"Well, she's spirit enough. Now stop talking, mother, I am going."

"God bless you, my darling boy—you have never failed me."

Instead of appeasing his conscience, the remark completed his descent into the state of disenchantment he had been approaching for hours. The shock of his mother's illness, coming after three days of marriage, had been too much for his unstable equilibrium, and he felt smothered by an oppression which, in some strange way, seemed closing upon him from without. It was in the air—in the faded cretonne of the room, in the grey flashes of the swallows from the eaves of the house, in the leafless boughs etched delicately against the orange light of the sky. Like most adventurers of the emotions, he was given to swift despondencies as well as to vivid elations, and the tyranny of a mood was usually as absolute as it was brief. The fact was there while it lasted like the physical sensation of hunger or gratification. When it departed he seldom spurred his imagination to the pursuit of it.

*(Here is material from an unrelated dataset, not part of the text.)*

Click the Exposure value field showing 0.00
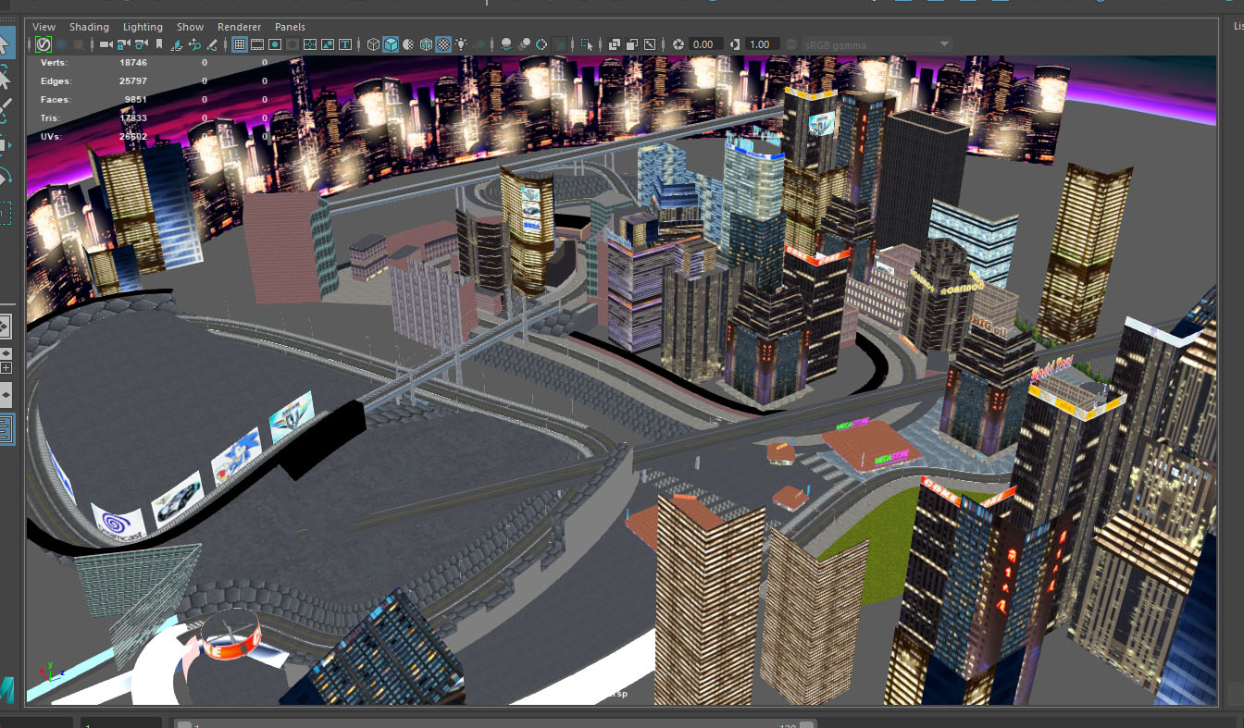The height and width of the screenshot is (728, 1244). (x=703, y=44)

"So it's over," he said under his breath, as he looked through the lacework of ivy on the small greenish panes to the desolate November fields, "and I've been a damn fool for the asking!"

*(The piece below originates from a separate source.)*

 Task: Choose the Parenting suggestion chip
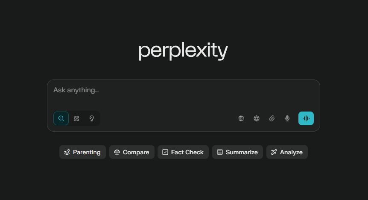[83, 152]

At the end of the week Blossom returned to the mill, and on the afternoon of her arrival, Gay met her in the willow copse by the brook. To the casual observer there would have appeared no perceptible change in his manner, but a closer student of the hearts of lovers might have drawn an inference from the fact that he allowed her to wait five minutes for him at the place of meeting. True, as he explained passionately, his mother had asked for him just as he was leaving the house, and it was clearly impossible that he should refuse his mother! That he was still ardent for Blossom's embraces was evident to her glance, but the affair was settled, the mystery solved, and there was no longer need that he should torment himself. That the love of his kind is usually a torment or nothing had not, at this stage, occurred to either of the lovers. He was feeling strongly that, having conducted himself in so honourable a manner there was nothing more to be expected of him; while she assured her heart that when his love had proved capable of so gallant a sacrifice, it had established the fact of its immortality. The truth was that the fire still burned, though the obstacles, which had supplied fuel to the flames, were consumed, and a pleasant warmth rather than a destroying blaze was the result. Had Gay sounded the depths of his nature, which he seldom did, he would have discovered that for him passion was a kind of restlessness translated into emotion. When the restlessness was appeased, the desire in which it had revealed itself slowly evaporated.

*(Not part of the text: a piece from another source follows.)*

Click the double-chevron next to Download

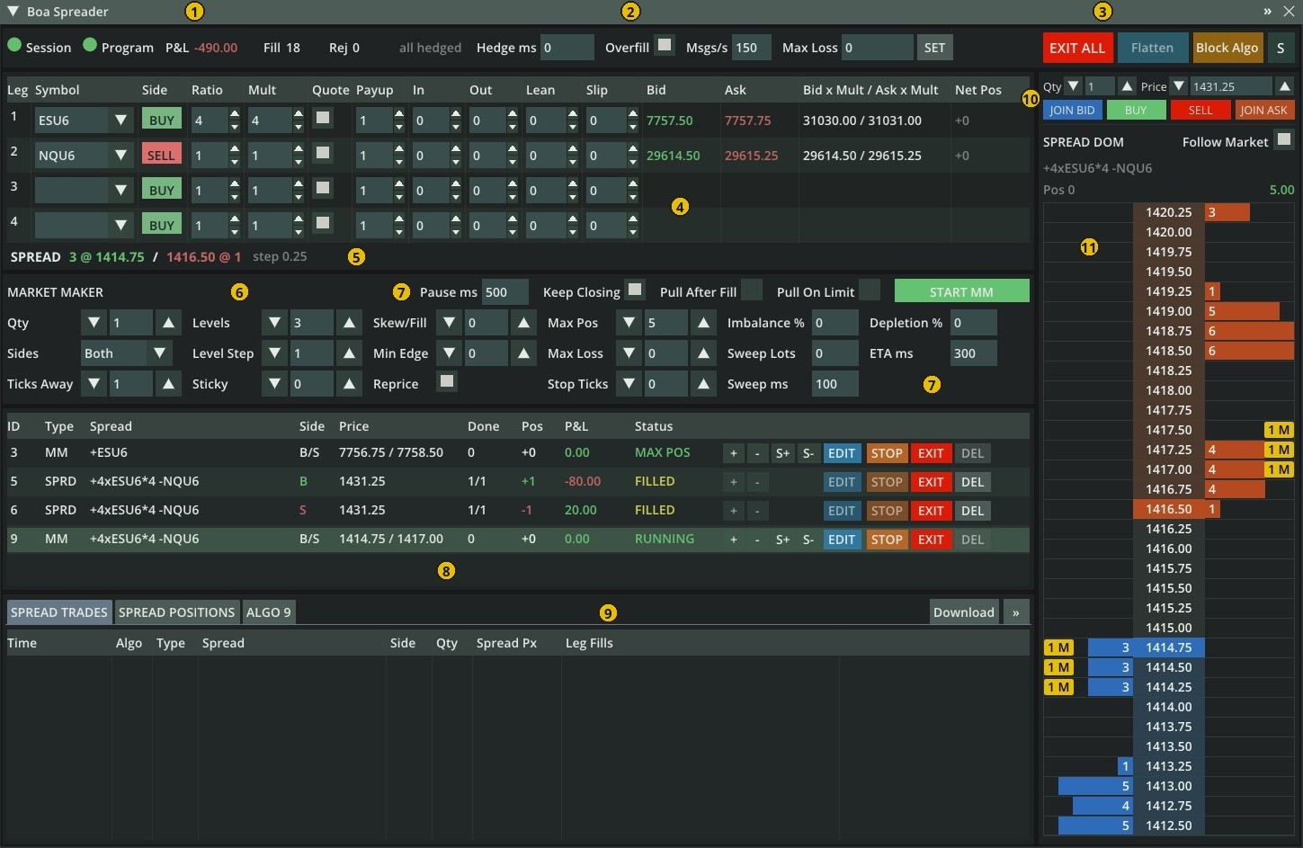[x=1016, y=612]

"How is your mother?" was Blossom's first eager question, "oh, I do hope she is better!"

"Better, yes, but we're still awfully anxious, the least shock may kill her—Aunt Kesiah and I are walking on pins and needles. How are you, Beauty? Did you enjoy your visit?"

He kissed her lips, and she clung to him with the first expression of weakness she had ever shown.

"How could I when it ended like that?"

"Well, you're married anyway—that ought to satisfy you. What does it feel like?"